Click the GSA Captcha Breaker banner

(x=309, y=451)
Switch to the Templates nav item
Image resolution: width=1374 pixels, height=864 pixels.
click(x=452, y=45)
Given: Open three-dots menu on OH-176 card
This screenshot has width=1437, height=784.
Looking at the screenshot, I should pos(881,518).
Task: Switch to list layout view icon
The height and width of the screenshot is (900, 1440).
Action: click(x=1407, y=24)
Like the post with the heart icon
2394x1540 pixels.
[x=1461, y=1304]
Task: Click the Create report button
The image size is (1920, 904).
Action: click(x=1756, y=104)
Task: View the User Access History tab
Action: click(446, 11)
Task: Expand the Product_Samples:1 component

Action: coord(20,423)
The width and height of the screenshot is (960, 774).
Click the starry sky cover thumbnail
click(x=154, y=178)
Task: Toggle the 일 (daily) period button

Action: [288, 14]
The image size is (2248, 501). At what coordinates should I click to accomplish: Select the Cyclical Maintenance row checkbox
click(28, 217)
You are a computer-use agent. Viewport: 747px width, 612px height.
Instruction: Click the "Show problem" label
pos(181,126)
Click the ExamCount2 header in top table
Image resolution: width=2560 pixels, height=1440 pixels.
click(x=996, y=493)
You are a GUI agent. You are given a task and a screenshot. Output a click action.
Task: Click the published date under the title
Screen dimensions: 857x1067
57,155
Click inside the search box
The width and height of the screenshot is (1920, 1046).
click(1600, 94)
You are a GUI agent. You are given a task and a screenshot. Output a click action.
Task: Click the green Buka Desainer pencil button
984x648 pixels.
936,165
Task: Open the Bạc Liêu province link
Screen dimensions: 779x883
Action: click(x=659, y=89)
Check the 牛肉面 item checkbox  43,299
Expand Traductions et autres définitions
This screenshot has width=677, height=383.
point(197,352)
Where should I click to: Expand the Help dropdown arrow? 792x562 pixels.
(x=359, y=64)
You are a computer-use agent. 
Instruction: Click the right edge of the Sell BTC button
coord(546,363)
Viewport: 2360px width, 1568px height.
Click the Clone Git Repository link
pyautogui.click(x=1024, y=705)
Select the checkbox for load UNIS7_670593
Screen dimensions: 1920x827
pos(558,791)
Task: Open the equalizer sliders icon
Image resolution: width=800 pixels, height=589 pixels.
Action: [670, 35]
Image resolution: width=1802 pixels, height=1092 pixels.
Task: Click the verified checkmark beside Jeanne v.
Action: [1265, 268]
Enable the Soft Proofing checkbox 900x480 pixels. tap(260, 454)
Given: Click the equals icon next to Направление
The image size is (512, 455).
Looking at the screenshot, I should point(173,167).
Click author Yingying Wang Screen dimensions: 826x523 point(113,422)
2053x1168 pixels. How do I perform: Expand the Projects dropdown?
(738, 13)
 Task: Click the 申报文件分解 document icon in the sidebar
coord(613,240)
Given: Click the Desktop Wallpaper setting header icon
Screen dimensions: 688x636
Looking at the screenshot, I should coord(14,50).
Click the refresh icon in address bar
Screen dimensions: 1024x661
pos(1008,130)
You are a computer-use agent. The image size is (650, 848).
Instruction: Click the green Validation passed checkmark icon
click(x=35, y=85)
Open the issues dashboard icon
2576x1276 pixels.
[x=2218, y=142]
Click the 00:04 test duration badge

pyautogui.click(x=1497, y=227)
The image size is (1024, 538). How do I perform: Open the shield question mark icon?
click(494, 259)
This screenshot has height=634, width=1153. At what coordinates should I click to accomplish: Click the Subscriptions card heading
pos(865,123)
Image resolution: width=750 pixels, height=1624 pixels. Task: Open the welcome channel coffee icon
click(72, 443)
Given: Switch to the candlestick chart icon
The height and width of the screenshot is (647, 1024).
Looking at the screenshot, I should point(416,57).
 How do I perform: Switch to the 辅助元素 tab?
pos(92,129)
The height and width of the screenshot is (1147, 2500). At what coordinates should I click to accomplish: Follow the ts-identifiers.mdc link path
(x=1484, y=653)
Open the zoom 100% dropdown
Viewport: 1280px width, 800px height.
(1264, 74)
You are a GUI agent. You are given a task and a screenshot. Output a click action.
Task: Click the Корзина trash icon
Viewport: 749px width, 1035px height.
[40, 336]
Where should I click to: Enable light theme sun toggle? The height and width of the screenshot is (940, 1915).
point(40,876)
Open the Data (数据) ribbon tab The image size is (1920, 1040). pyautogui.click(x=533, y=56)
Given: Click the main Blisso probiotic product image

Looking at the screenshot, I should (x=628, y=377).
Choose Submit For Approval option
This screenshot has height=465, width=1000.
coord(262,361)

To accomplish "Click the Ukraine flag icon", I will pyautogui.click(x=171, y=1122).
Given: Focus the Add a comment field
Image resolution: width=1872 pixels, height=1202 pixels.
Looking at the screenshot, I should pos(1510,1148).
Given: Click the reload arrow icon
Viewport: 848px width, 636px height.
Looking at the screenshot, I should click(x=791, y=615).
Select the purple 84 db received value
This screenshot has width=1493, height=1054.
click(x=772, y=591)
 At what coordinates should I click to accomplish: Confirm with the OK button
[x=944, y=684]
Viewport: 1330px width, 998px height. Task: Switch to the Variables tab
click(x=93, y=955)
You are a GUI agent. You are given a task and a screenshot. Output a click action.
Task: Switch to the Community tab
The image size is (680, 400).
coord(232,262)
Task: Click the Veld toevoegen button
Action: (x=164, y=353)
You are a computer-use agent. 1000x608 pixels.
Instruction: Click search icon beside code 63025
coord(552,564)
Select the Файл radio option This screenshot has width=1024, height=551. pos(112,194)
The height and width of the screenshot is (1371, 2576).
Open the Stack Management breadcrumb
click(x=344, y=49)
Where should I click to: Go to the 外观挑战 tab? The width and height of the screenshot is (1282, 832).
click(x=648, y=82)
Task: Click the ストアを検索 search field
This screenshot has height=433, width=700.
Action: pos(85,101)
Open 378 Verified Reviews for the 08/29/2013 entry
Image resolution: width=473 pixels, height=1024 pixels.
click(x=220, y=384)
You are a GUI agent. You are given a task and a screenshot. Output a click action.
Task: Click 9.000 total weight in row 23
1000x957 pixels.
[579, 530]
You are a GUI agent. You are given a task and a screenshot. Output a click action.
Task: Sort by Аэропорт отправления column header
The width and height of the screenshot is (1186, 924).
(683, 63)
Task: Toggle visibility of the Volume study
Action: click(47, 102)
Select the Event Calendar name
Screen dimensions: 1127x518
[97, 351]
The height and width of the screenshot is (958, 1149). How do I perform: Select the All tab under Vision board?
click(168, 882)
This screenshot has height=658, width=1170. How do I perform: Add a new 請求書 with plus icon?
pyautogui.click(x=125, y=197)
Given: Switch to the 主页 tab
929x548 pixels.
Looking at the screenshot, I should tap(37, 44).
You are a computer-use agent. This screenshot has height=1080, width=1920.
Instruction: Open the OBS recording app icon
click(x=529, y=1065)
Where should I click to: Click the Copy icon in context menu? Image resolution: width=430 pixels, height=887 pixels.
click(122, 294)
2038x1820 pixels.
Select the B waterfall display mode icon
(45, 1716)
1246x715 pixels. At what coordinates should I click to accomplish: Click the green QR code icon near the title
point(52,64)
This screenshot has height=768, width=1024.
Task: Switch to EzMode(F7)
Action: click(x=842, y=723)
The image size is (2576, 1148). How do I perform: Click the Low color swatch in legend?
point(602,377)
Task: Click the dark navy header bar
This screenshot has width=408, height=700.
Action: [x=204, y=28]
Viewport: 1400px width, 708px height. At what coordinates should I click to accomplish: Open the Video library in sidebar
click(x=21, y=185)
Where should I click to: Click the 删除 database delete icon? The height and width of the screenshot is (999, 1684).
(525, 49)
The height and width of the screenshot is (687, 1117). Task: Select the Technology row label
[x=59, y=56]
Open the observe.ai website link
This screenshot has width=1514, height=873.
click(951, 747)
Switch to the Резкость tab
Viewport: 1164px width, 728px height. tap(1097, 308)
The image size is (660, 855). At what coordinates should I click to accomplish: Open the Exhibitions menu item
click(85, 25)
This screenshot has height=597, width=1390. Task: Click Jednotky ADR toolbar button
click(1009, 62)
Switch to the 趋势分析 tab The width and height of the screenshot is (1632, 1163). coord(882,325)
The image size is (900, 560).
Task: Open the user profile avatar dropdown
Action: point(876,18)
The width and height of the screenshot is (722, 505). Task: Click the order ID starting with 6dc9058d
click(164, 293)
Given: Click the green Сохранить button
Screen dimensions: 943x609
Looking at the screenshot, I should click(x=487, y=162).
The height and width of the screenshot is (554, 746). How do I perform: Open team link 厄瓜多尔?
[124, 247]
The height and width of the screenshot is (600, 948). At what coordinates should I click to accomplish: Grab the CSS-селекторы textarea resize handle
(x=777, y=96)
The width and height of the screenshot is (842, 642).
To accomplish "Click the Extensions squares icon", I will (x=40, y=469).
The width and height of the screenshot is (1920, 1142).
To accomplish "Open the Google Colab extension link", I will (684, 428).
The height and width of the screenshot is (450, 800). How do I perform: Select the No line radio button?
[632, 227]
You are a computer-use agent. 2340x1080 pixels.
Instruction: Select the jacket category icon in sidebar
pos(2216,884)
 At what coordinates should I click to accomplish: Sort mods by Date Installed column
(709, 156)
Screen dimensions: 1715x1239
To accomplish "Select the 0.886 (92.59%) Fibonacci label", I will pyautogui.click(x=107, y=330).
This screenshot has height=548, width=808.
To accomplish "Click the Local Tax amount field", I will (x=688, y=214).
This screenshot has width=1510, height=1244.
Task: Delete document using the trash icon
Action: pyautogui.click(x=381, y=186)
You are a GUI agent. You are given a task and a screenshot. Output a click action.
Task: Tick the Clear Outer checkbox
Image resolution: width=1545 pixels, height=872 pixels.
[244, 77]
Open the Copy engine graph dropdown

TASK REQUIREMENTS: Reproduce the material word for word, starting at the line containing "Task: Switch to list layout view icon" and ending at the line containing "click(x=154, y=178)", both lines included.

WRITTEN RESPONSE:
Task: Switch to list layout view icon
The height and width of the screenshot is (900, 1440).
Action: click(x=1407, y=24)
Like the post with the heart icon
2394x1540 pixels.
[x=1461, y=1304]
Task: Click the Create report button
The image size is (1920, 904).
Action: click(x=1756, y=104)
Task: View the User Access History tab
Action: click(446, 11)
Task: Expand the Product_Samples:1 component

Action: coord(20,423)
The width and height of the screenshot is (960, 774).
Click the starry sky cover thumbnail
click(x=154, y=178)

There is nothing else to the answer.